Closed
Description
The following example works with MultiIndex, but fails with simple index, which is bad in terms of generalization / intuitive behaviour:
#Create example:
col_nums = [0]
df = pd.DataFrame({"V1":["a","b","c","d","e", "aaaah!!!"],
"W":["c","d","c","d","c","c"],
"data":np.arange(6)})
df.set_index(["V1","W"], inplace = True)
df.to_csv("testtable.tab",sep = "\t")
# MulitIndex -> works:
sep = "\t"
indexcols =[0,1]
chunksize=5
xbed = "testtable.tab"
%rm 'tempstore.h5'
# create a store
with pd.HDFStore('tempstore.h5') as store:
for nn, chunk in enumerate(pd.read_table(xbed, chunksize=chunksize, sep = sep, index_col= indexcols)):
group = "x"
print(chunk.index.names)
store.append(group, chunk, format = "table",
min_itemsize=dict(zip(chunk.index.names, [32]*len(chunk.index.names))))

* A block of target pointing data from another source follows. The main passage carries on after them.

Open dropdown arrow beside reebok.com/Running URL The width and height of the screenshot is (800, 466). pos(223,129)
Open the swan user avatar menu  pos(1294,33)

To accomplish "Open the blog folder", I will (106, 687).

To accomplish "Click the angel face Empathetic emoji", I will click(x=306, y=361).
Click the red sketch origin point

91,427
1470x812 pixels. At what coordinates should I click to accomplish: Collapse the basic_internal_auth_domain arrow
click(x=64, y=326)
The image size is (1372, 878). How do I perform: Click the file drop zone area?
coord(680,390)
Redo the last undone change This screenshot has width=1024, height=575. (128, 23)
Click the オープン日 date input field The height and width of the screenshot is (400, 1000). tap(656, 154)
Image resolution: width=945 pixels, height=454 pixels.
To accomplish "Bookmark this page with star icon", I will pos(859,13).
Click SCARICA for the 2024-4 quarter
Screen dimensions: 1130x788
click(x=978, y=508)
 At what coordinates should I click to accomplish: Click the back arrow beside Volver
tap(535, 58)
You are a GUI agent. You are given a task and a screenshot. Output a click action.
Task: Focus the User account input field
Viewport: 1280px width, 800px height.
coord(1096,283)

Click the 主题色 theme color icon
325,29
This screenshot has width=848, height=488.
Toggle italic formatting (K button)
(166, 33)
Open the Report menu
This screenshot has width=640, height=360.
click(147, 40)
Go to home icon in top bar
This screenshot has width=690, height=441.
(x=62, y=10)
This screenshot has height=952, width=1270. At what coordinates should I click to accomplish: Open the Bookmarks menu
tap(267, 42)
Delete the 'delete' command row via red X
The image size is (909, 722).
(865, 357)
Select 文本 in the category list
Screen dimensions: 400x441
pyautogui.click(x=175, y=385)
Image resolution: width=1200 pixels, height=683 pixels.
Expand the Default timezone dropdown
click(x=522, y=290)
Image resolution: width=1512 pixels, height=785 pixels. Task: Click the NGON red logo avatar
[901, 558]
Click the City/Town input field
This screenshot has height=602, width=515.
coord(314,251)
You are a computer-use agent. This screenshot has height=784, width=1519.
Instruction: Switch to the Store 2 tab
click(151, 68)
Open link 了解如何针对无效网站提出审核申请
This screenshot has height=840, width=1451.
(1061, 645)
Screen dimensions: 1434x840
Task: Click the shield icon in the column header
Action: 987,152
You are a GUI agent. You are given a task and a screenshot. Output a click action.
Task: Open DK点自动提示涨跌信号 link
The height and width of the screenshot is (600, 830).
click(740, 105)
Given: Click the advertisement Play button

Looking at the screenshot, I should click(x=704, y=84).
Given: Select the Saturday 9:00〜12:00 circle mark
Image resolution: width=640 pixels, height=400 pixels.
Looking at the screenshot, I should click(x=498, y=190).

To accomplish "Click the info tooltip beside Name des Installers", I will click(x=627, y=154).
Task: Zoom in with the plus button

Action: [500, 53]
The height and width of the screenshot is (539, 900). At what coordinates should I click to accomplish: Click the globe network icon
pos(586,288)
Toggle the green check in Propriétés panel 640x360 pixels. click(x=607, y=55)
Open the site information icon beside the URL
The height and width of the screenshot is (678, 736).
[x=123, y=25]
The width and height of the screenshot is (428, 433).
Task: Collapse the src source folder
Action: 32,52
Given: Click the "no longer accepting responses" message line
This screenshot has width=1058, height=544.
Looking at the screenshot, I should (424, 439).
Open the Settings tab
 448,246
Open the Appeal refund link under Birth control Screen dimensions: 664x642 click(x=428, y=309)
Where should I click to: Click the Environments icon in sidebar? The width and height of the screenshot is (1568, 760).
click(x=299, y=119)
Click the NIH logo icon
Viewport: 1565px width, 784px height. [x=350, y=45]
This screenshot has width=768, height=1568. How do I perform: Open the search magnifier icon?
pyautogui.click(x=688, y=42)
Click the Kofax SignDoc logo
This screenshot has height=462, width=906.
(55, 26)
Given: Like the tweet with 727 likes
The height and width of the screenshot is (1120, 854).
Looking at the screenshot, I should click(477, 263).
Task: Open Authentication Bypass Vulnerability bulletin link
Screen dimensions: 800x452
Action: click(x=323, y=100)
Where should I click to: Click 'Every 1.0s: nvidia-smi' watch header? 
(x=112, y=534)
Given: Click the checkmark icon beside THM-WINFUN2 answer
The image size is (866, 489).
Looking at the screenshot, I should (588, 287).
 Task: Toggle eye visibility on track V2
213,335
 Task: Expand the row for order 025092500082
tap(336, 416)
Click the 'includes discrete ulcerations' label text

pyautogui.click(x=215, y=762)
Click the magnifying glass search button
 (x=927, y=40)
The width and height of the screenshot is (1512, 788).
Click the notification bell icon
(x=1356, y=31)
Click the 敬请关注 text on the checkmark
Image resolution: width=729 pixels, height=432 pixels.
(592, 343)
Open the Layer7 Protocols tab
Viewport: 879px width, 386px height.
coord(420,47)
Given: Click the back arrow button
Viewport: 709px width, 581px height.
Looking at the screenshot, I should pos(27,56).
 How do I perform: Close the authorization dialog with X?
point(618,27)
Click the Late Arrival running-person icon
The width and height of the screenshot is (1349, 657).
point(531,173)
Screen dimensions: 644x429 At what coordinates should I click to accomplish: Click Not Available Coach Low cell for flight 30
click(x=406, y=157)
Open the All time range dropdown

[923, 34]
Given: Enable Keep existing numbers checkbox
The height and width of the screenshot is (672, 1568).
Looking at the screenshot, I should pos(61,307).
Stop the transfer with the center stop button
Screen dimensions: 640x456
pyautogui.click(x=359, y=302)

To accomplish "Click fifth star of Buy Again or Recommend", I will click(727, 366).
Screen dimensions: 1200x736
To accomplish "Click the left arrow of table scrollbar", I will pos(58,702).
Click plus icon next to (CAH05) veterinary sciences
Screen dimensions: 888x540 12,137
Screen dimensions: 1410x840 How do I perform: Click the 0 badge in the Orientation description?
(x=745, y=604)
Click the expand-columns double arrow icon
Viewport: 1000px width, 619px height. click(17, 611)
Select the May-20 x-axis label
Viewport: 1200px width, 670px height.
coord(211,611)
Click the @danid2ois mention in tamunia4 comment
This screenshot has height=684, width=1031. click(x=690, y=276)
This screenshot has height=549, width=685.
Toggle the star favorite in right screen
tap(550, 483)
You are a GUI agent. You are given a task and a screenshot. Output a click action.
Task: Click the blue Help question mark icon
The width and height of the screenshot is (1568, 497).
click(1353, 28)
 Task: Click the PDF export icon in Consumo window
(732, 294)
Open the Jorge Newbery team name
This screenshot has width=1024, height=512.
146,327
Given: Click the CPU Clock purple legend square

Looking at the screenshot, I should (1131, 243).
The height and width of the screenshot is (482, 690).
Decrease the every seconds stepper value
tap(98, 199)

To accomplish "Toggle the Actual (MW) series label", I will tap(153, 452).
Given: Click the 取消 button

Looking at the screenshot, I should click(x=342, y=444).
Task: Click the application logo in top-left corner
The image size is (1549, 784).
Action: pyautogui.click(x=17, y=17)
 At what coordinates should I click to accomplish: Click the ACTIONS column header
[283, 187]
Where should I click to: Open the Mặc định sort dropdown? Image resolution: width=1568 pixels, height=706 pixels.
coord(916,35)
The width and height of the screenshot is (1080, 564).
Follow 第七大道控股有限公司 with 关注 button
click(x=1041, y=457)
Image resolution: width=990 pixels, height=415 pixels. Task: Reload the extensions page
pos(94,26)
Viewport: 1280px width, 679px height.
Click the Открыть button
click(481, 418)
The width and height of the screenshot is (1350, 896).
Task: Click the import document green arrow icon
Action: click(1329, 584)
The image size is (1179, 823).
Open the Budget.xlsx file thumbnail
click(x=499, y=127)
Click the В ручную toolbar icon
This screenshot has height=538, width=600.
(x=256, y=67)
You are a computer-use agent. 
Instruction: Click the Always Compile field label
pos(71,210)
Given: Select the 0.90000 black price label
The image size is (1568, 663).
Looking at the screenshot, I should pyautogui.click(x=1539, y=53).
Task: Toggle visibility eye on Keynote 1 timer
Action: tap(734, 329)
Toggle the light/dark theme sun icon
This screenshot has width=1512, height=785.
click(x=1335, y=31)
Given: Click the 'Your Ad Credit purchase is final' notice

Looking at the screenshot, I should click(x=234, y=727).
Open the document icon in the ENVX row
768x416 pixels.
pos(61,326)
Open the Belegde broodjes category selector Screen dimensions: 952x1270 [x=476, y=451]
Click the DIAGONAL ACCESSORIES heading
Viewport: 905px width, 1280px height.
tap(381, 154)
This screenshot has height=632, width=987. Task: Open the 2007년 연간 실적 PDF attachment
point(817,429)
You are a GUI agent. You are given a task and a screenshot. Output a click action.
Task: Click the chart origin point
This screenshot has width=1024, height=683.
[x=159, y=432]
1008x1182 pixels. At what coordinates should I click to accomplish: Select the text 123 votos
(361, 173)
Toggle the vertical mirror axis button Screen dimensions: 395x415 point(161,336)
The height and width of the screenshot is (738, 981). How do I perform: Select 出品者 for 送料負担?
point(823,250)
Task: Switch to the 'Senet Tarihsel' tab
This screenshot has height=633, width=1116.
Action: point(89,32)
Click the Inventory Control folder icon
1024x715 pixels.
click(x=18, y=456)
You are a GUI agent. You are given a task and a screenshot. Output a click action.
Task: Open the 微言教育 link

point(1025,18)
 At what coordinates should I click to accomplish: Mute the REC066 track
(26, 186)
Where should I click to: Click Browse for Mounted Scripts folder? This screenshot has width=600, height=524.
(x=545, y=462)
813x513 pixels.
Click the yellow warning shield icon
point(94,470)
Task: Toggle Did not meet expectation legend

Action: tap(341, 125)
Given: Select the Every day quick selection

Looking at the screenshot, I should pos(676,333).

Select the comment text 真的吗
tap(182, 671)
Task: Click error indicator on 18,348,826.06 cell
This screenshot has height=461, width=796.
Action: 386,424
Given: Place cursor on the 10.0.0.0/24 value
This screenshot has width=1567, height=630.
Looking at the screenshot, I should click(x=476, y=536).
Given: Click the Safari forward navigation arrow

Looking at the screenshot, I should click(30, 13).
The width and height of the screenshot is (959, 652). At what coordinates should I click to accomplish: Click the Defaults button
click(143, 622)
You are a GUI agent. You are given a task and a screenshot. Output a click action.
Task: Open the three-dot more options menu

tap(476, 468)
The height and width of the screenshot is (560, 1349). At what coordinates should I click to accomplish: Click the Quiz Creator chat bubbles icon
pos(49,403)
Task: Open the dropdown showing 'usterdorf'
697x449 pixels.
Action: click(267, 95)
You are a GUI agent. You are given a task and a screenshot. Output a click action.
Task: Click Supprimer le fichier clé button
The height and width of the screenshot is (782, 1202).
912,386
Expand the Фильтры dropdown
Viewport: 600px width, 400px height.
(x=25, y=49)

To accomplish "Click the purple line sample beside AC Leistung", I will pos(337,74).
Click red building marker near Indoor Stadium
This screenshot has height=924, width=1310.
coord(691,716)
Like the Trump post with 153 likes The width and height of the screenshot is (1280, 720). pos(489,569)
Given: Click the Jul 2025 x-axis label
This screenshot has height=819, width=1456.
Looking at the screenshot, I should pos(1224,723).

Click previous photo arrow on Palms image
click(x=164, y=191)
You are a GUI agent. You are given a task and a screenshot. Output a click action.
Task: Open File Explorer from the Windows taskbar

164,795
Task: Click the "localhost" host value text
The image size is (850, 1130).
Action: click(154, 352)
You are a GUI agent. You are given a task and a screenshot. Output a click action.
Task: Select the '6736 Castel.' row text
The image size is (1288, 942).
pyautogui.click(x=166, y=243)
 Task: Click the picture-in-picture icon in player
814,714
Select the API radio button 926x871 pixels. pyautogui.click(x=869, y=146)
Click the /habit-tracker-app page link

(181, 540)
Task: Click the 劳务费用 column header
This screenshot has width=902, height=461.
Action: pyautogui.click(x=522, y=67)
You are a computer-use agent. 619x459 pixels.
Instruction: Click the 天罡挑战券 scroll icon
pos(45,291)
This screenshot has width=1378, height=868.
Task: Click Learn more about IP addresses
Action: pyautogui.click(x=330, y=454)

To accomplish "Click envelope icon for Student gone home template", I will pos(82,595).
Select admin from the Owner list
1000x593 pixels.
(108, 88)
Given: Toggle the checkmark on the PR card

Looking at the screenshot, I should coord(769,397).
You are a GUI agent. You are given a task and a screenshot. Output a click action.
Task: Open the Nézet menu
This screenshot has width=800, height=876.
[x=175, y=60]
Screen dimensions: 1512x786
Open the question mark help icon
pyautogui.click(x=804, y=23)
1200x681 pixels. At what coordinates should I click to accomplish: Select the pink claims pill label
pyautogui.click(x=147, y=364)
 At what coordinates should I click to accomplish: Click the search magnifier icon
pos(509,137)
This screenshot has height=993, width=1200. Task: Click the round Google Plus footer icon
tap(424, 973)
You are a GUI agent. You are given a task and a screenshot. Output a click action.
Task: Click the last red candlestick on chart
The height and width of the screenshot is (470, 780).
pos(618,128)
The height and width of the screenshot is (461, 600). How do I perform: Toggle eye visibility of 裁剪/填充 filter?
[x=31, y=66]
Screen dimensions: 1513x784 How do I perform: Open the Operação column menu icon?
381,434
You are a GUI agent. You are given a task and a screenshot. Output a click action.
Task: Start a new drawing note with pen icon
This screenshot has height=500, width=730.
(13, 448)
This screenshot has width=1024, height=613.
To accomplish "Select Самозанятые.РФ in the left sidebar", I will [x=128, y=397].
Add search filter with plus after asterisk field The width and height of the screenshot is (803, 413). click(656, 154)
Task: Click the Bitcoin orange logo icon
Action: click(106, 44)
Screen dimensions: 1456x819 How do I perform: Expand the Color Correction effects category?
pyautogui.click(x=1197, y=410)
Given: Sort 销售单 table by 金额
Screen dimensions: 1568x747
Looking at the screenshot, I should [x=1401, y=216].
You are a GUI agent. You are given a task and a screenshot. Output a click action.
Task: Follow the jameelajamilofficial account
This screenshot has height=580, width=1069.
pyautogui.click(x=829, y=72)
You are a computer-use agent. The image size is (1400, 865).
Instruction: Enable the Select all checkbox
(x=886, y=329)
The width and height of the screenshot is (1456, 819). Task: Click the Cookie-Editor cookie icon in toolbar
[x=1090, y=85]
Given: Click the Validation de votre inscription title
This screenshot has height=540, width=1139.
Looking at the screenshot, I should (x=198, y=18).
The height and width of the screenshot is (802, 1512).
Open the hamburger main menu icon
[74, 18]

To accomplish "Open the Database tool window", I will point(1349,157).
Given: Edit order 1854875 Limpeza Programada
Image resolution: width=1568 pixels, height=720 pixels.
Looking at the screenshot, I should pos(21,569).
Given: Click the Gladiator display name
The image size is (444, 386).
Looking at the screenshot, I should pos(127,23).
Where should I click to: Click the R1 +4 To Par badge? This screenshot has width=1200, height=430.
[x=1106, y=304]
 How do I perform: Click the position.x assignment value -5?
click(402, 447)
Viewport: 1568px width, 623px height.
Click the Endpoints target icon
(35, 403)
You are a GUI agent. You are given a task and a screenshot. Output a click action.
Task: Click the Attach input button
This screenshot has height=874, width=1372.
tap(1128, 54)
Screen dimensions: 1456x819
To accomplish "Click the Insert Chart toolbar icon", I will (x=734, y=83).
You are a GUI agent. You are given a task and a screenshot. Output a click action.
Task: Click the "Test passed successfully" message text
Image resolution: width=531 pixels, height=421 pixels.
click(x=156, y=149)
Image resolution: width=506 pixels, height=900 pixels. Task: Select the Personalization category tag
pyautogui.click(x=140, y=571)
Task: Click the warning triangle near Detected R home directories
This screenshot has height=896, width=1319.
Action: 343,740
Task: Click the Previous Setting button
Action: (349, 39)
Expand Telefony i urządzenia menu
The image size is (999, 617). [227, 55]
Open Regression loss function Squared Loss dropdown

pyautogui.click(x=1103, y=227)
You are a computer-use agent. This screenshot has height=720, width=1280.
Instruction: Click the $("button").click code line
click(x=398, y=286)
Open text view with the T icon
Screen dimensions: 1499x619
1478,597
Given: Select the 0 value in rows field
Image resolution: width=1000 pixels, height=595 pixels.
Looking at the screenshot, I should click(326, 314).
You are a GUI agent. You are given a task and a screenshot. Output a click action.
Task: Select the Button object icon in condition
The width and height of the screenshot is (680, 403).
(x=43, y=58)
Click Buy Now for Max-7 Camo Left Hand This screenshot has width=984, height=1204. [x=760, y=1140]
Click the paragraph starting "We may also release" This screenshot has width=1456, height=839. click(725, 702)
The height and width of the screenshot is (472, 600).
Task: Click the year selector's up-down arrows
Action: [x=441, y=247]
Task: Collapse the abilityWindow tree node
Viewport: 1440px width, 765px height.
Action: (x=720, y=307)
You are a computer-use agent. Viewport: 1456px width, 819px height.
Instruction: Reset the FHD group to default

print("chunk #" , nn, file = sys.stderr)
# simple Index -> fails:
sep = "\t"
indexcols =[0] # <==== this is the only difference
chunksize=5
xbed = "testtable.tab"
%rm 'tempstore.h5'
# create a store
with pd.HDFStore('tempstore.h5') as store:
for nn, chunk in enumerate(pd.read_table(xbed, chunksize=chunksize, sep = sep, index_col= indexcols)):
group = "x"
print(chunk.index.names)
store.append(group, chunk, format = "table",
min_itemsize=dict(zip(chunk.index.names, [32]*len(chunk.index.names))))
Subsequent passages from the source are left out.